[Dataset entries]
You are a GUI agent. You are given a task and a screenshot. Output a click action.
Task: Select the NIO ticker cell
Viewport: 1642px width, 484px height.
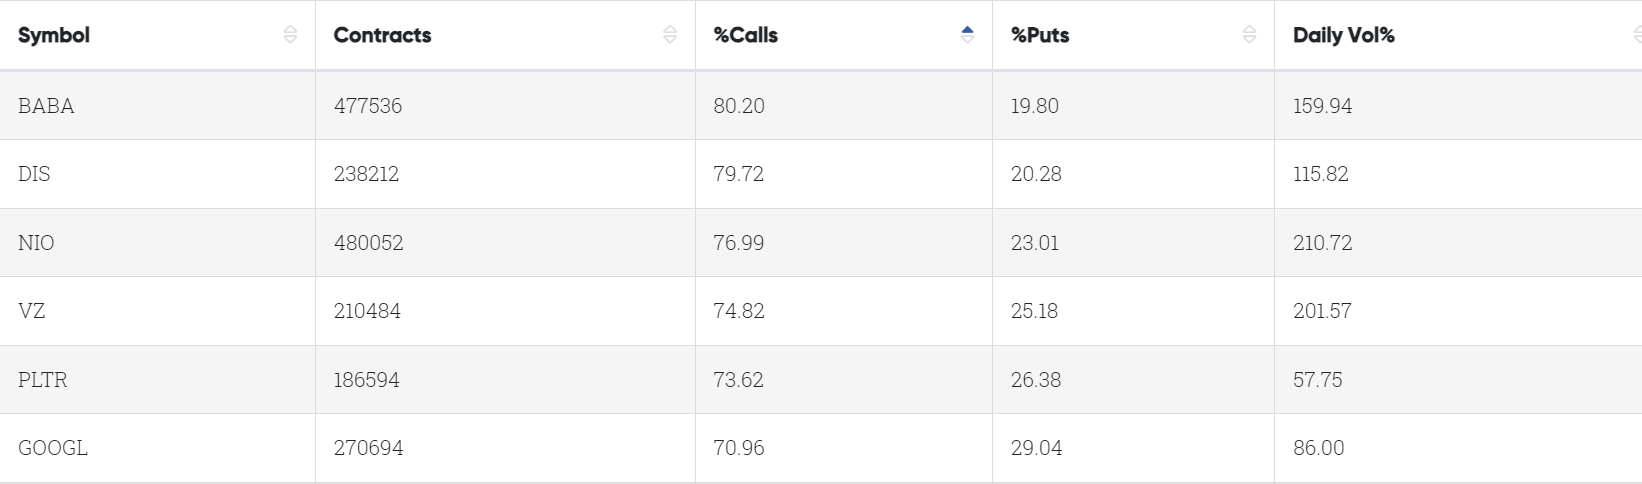[x=36, y=243]
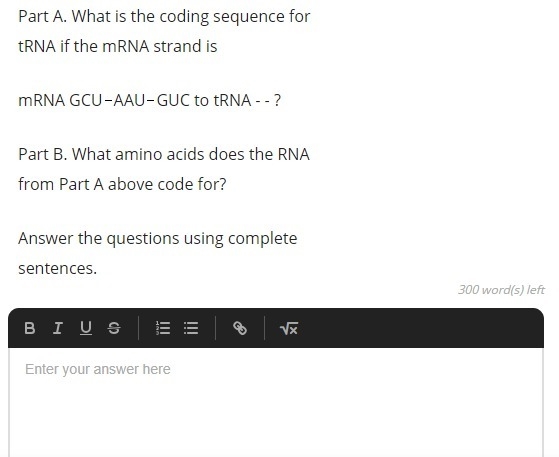Image resolution: width=559 pixels, height=457 pixels.
Task: Insert a bulleted list
Action: (191, 328)
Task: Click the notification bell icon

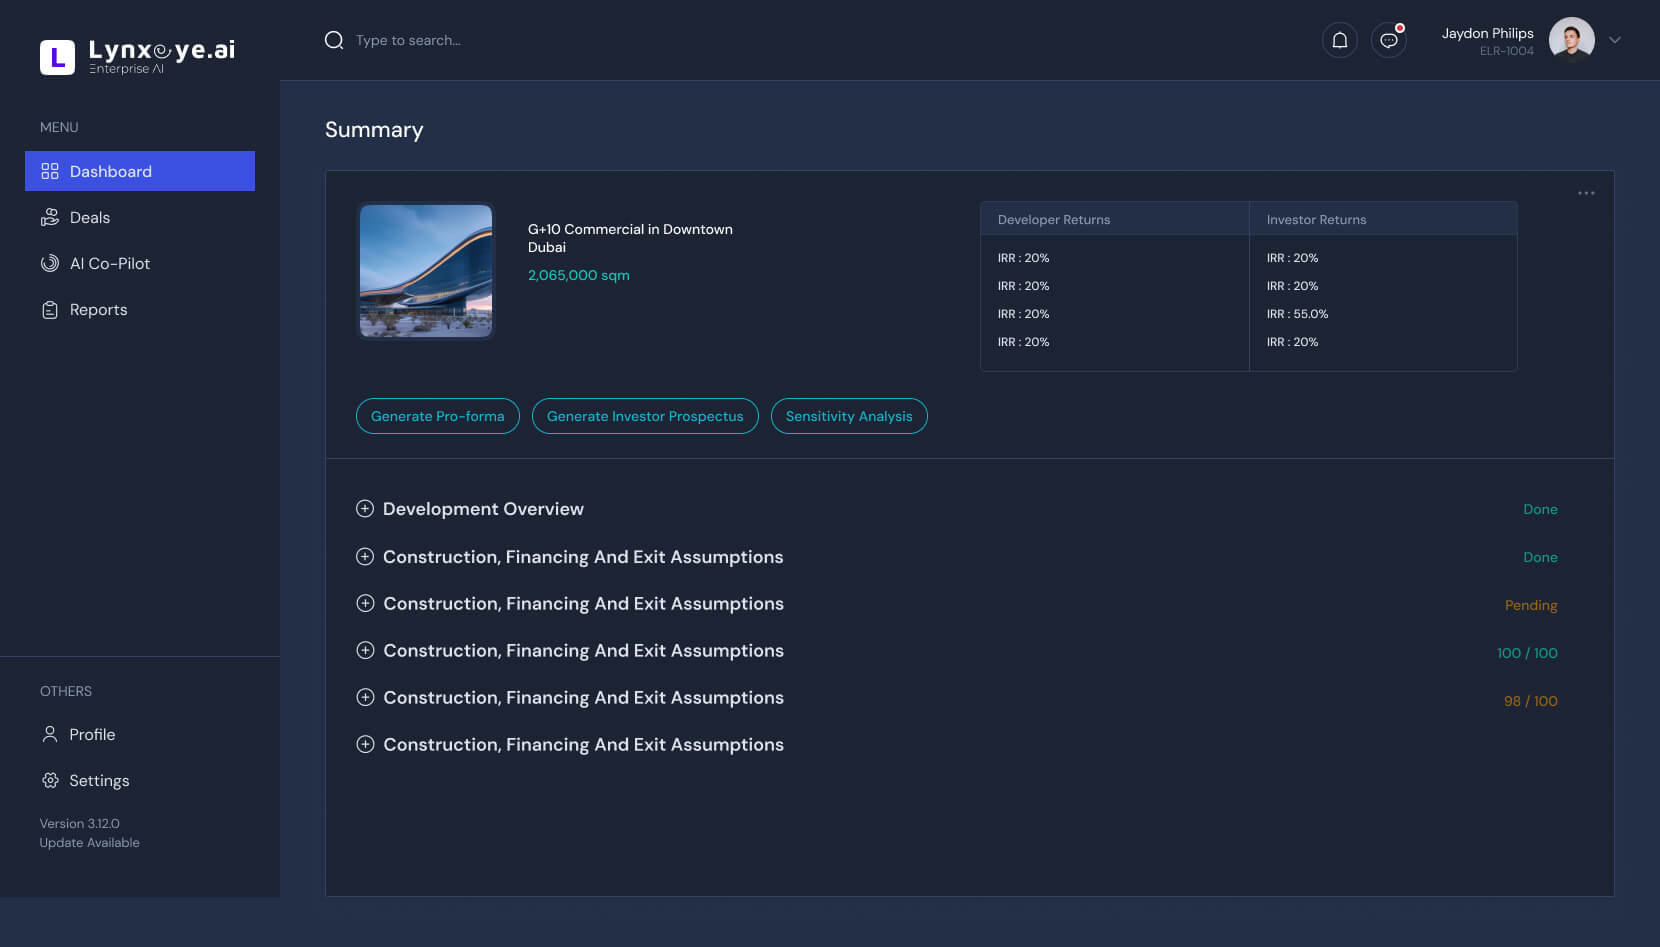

[REQUIRED ACTION] The records above need to be copied exactly, with the pictures left out.

[PROBLEM SOLUTION]
You are a GUI agent. You are given a task and a screenshot. Output a click action.
Task: Select the NIO ticker cell
Viewport: 1642px width, 484px height.
[x=36, y=243]
Image resolution: width=559 pixels, height=457 pixels.
Task: Insert a bulleted list
Action: (191, 328)
Task: Click the notification bell icon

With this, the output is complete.